With technology permeating through societies, across industries and the broader economic spectrum, it has become crucial for tech companies to ensure representation resulting in inclusive products and services.
Organisations with diverse voices are able to innovate holistic solutions to business and societal challenges, encourage creative thinking and win success with customers.
However, despite the undeniable value of fostering workplace diversity, these resources remain under-represented. According to a study conducted by Intel-Zinnov, though women comprise 48% of India's population, a huge gender disparity continues to exist in Indian workplaces, with 31% and 26% representation in non-technical and technical roles, respectively.
There is a critical need for careful and sustained nurturing as well as a conscious cultural shift for organisations to reap the full benefits of D&I. In doing so, talent leaders need to look beyond the basic and challenge underlying assumptions around D&I, focusing on transforming the corporate culture to deliver positive change.
A deeper understanding of workforce diversity
It is commonplace for tech companies to have gender-balance targets today, giving people from various walks of life the opportunity to express their own ideas, experiences and perspectives.
However, as the business environment grows more complex, interconnected and diverse, an organisation has to think about D&I efforts not just based on gender, race, and ethnicity, but delve deeper into cultural constructs, such as religious and political beliefs, sexual orientation, age, socio-economic backgrounds and people with disabilities (PWD).
For true value creation, it is imperative that people of all backgrounds, perspectives, and abilities have equal access to opportunity and feel confident to participate in organisational processes.
The case of using intelligent technologies such as AI and Machine Learning (ML) presents a compelling scenario. Although these technologies are changing the way we live and work, real positive impact can only be achieved when solutions are created, refined and applied by a diverse pool of innovators and developers coming from different backgrounds.
For technology products to be inclusive, the building blocks for these innovations need to be informed by diverse perspectives in order to avoid conscious or unconscious bias.
The richer the data sets at the heart of these solutions, the better the product performance, ultimately leading to higher market competitiveness and enhanced usability.
Improving accessibility and inclusion
In the absence of inclusion, diversity adds little value to the larger business picture. Whether employees are part of the LGBTQ+ community or other minority groups compared to the larger workforce, inclusion is essential.
Fostering an inclusive environment that accepts and celebrates social and cultural differences among employees is a long-term commitment.
It requires a continuous cultural transformation within the organisation, including a deep-dive into work structures, job designs and a keen understanding of how these factors reflect in the internal and external communications of the organisation.

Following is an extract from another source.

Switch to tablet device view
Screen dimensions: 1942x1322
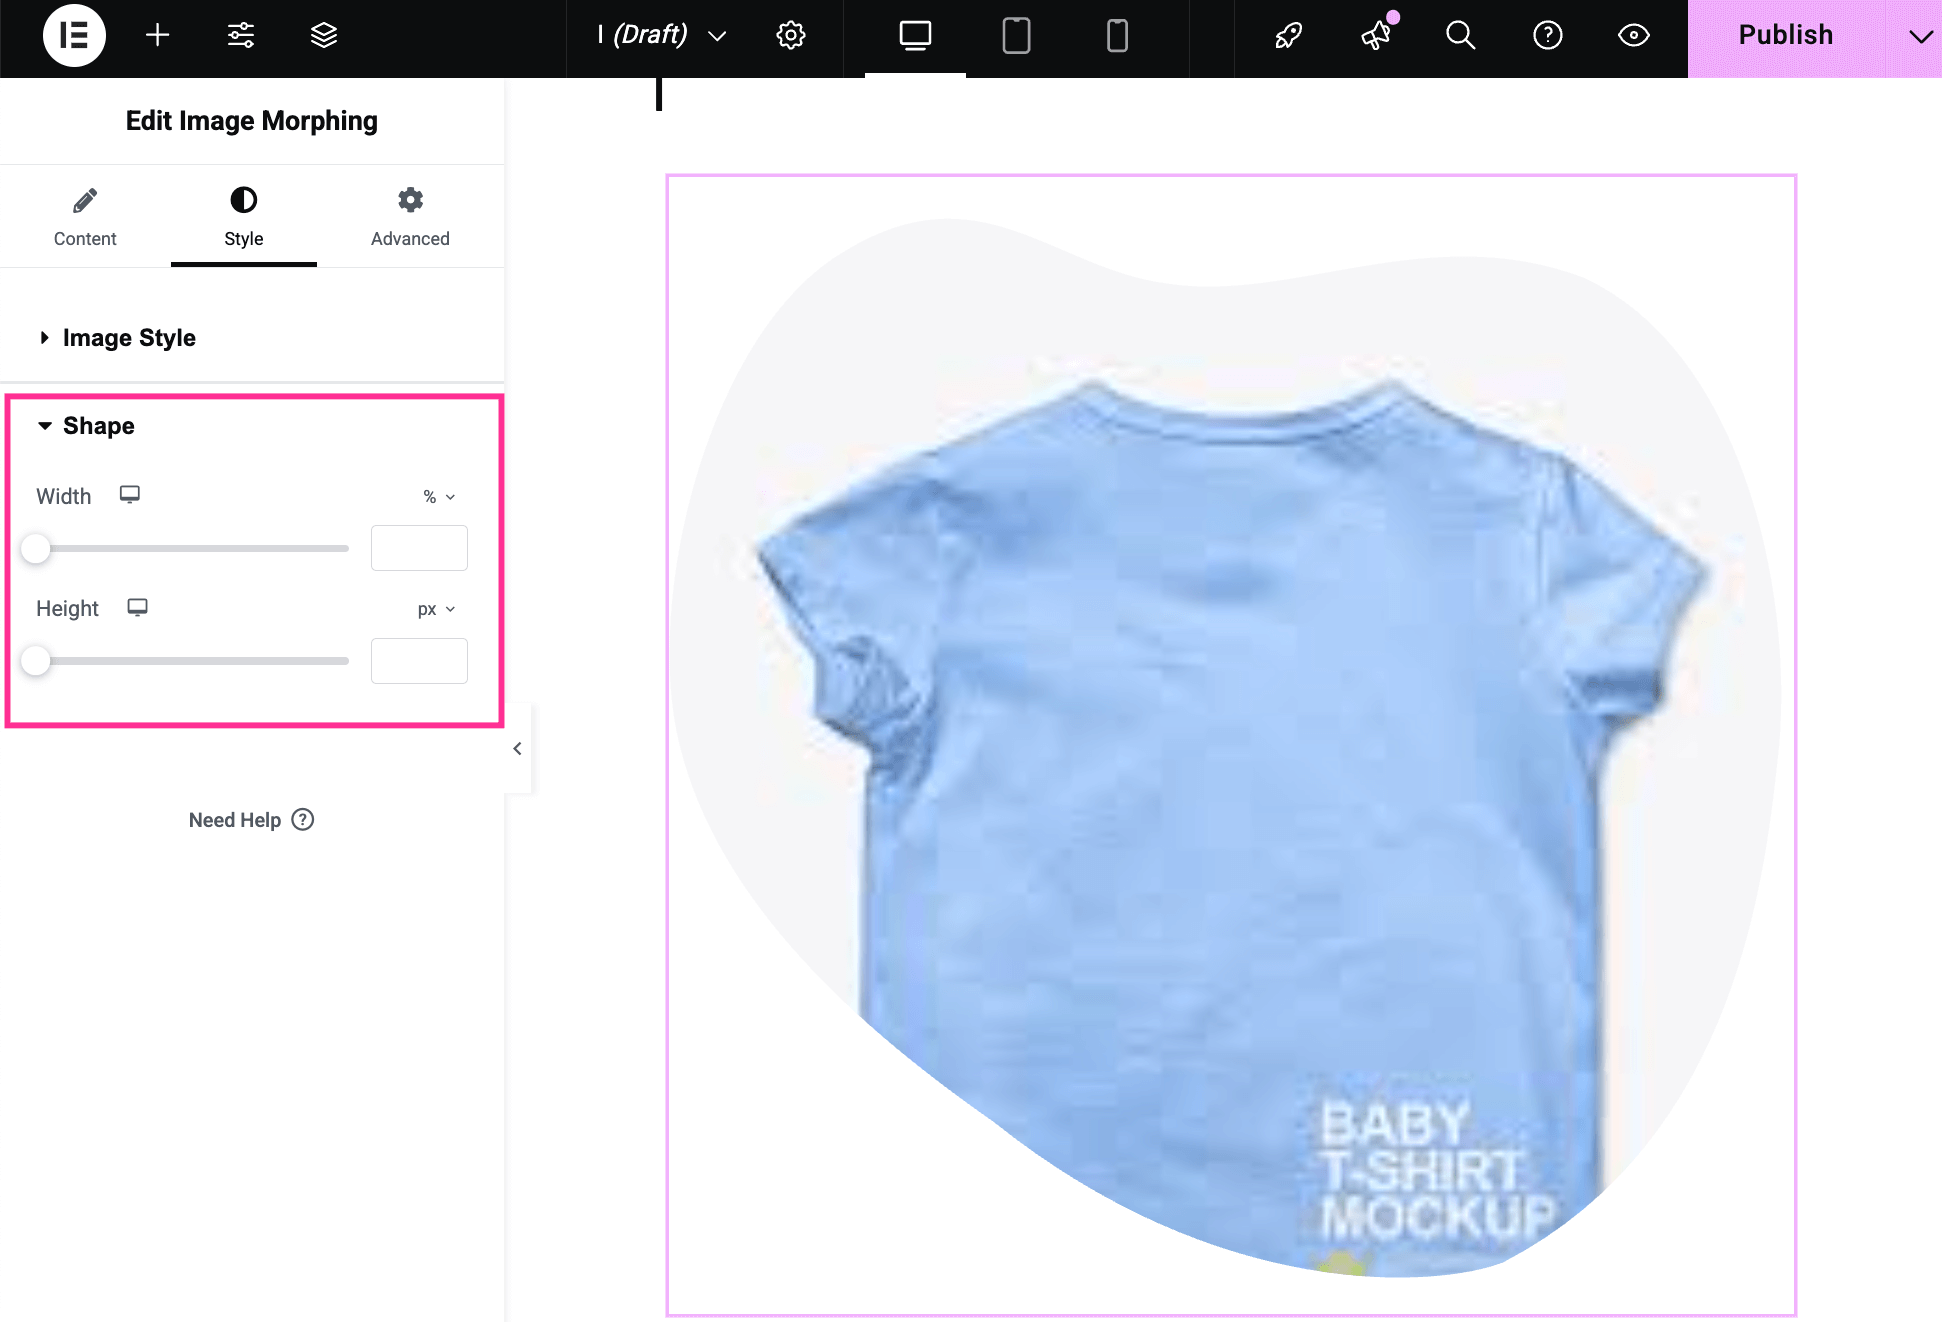(x=1016, y=36)
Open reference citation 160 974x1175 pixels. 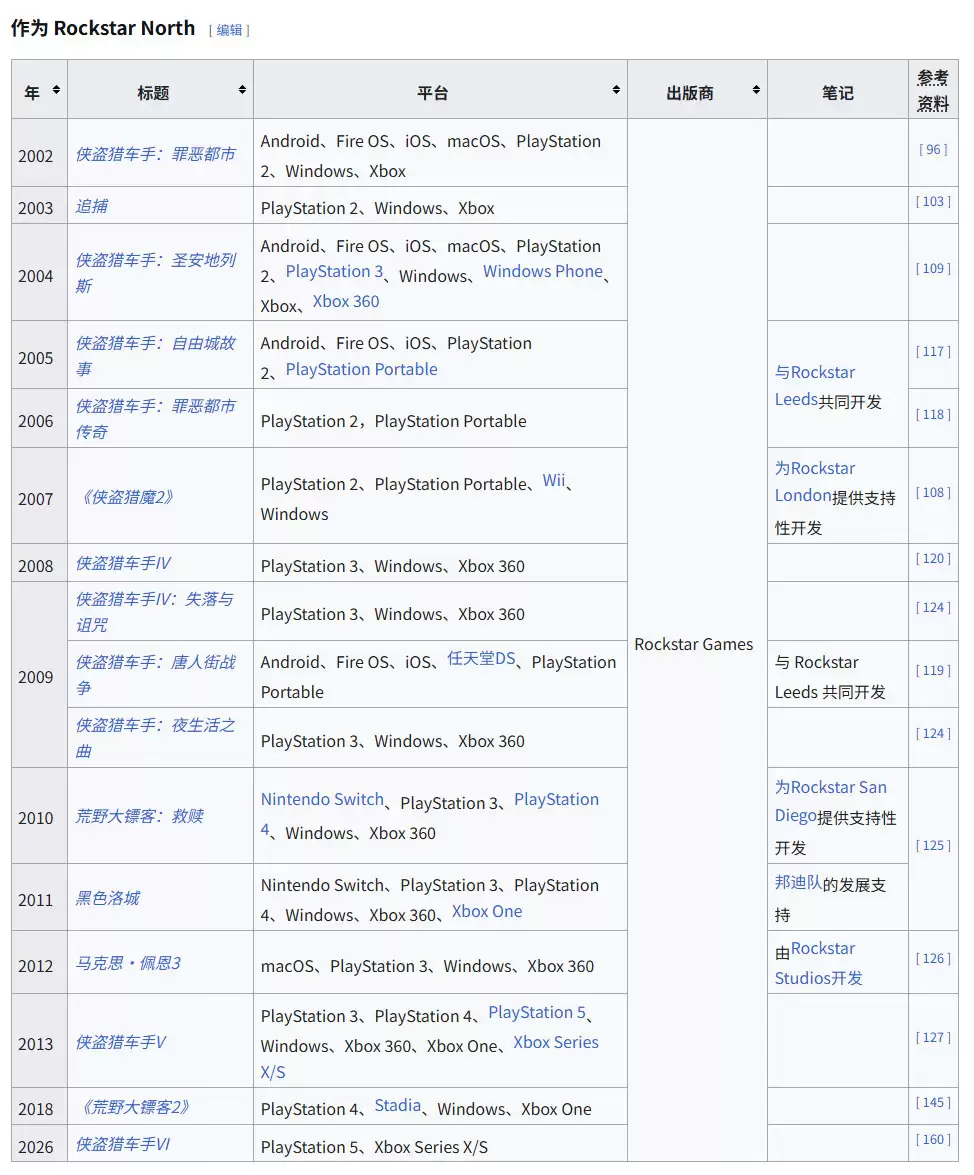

This necessitates sustained behavioural changes at the leadership level, which would serve as a role model for the organisations at large. Here, leaders and talent managers can work collaboratively in initiating and sustaining efforts towards creating an empowering environment where a diverse workforce feels valued, respected and accepted for their unique perspectives.
Starting with company-wide sensitisation programs and leading up to training programs on unconscious bias and establishing behavioral standards can go a long way in setting the scene for inclusion. Inclusive workplaces also attract and retain the brightest of individuals from a diverse talent pool.
The winds of change
In 2020, it will be imperative for companies to go beyond the 'wait-and-watch' phase of D&I and focus on accountability, advancement, benefits and impact.

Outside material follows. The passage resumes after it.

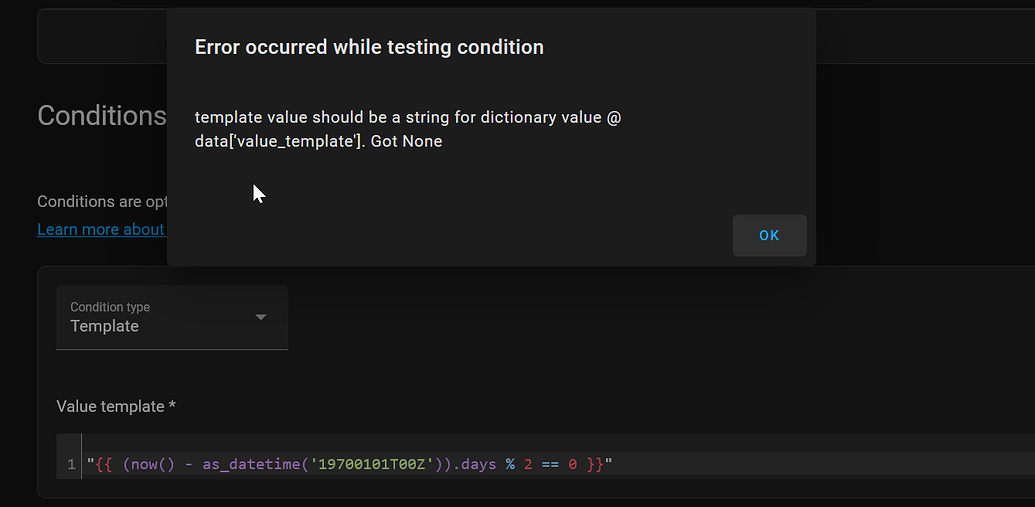Click the closing braces of the template

[595, 465]
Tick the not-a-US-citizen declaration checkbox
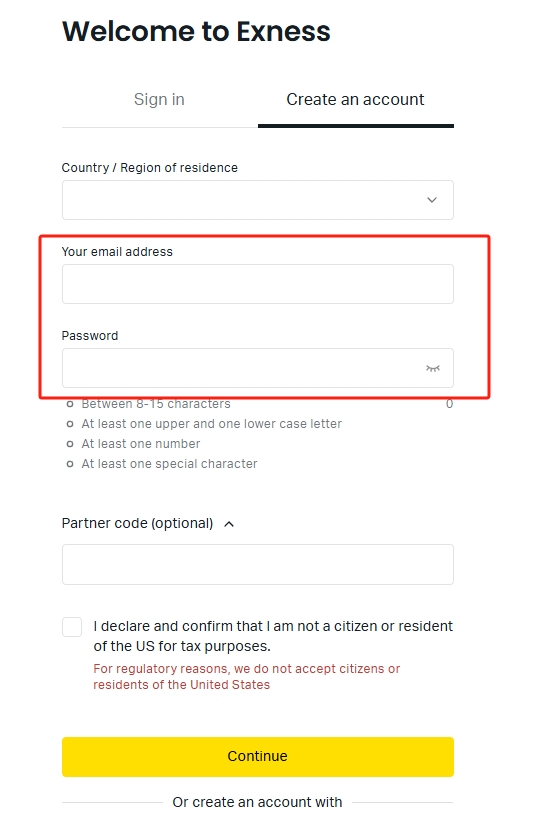The image size is (546, 816). coord(72,627)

A diverse environment built on the foundation of flexibility and versatility is key to success at both the individual as well as organisational level.
It is predicted that by the year 2025, 75% of the global workforce will constitute millennials and that too in positions of leadership; a demographic that prioritises D&I above most parameters (including salary).

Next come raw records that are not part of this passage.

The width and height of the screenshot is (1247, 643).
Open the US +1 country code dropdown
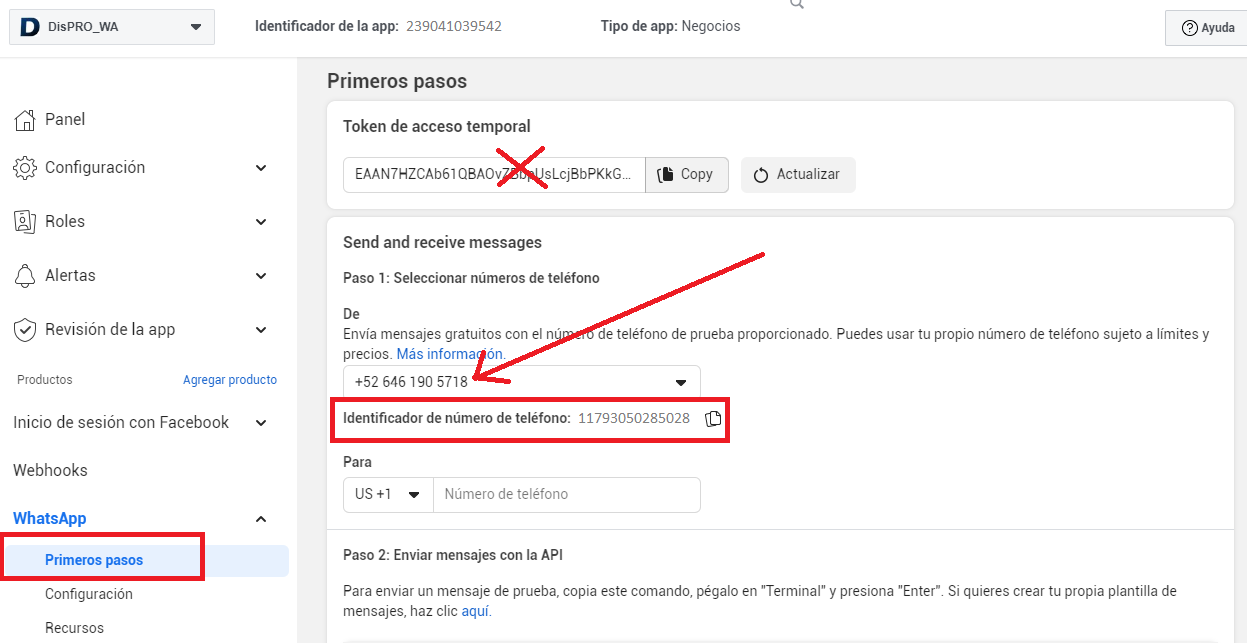point(388,494)
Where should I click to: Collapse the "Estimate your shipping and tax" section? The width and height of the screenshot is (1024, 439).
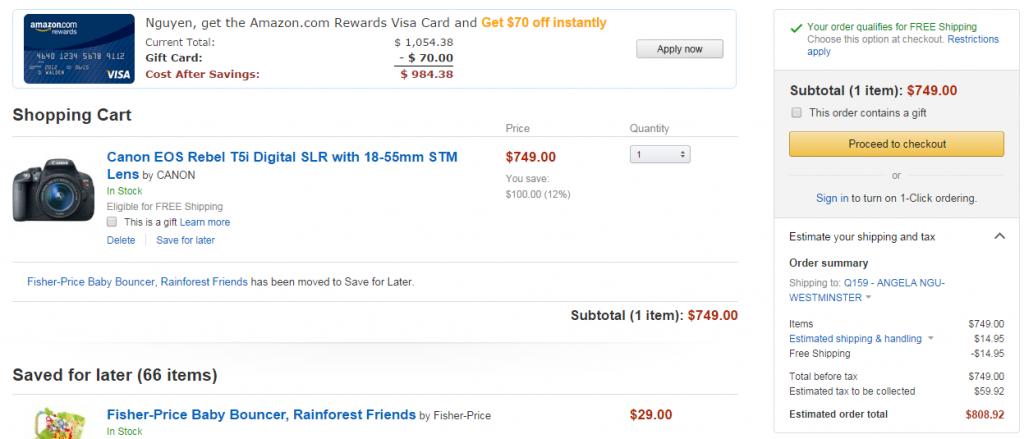pos(999,236)
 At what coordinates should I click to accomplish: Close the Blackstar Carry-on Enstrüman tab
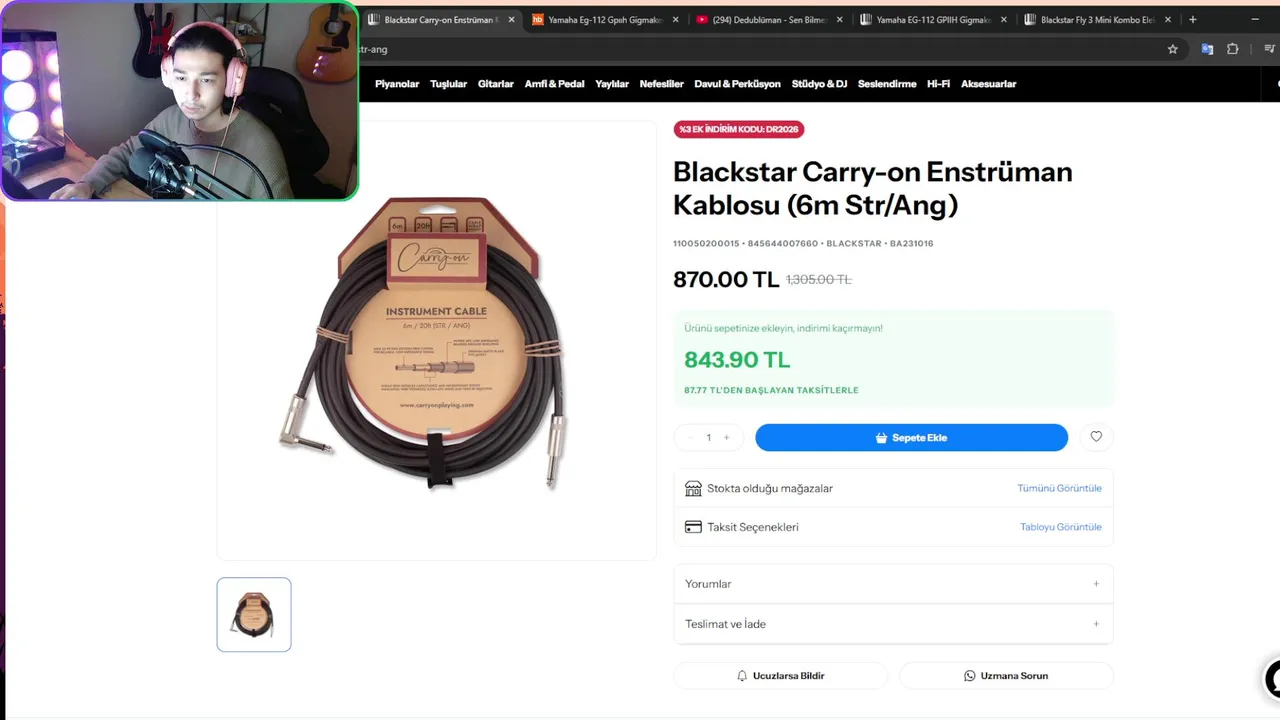click(x=512, y=19)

A culture of togetherness and empowerment can only thrive when there is inclusive leadership. A Harvard Business Review research found that teams led by inclusive leaders are 20% more likely to make high-quality decisions and 29% more likely to engage collaboratively.
Some key considerations when adopting a holistic approach to become D&I leaders include:
- Developing long-term D&I plans and monitoring them by setting realistic and measurable objectives in the short term.
- Implementing programs and initiatives across hiring, talent development, and retention, training, operations, and policies that are focused internally as well as externally to accelerate D&I in the ecosystem.
- Promoting the business case for D&I by increasing awareness about the concept through leaders and employees, both within and beyond the organisation.
- Ensuring that your workforce reflects the diversity of your current and potential customer and partner base and encouraging industry collaboration towards finding solutions to D&I challenges.
In order to maintain and nurture these initiatives into transforming work environments, it is necessary to cultivate an empathetic leadership.
When leaders embody these values individually and collectively, only then an organisation is able to go beyond structural forms of bias and into addressing the issue holistically. This is where the transformation of corporate culture begins, eventually leading to a truly diverse, inclusive and vibrant organisation.